(Information provided)
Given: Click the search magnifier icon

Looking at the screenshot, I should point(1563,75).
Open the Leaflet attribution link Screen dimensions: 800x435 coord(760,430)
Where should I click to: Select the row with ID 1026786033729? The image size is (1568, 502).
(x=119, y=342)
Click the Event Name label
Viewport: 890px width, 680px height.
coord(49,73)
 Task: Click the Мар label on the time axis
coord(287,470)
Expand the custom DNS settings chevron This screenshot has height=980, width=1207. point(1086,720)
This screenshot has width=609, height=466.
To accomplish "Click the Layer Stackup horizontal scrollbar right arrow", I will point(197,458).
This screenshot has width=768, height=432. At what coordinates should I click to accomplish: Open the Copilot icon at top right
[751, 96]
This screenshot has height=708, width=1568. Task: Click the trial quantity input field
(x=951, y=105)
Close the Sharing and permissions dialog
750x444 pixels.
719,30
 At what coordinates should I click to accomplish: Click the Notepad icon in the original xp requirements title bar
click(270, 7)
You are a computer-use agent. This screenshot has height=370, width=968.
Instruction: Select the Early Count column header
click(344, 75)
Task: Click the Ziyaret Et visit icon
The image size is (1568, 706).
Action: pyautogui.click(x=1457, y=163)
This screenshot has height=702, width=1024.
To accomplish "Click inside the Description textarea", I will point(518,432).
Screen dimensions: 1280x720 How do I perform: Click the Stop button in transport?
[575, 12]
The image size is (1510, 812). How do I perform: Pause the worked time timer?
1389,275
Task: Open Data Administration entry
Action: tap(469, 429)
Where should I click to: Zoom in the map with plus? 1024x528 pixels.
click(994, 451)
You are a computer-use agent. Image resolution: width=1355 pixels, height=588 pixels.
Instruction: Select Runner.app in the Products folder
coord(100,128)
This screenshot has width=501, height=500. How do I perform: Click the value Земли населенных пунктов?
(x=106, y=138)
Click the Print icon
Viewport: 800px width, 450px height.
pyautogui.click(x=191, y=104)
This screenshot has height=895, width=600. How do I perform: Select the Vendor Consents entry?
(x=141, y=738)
(End Information provided)
Task details = Take the entries above and copy out all lines with the string "computer".

Task output =
You are a computer-use agent. This screenshot has height=370, width=968.
You are a computer-use agent. Image resolution: width=1355 pixels, height=588 pixels.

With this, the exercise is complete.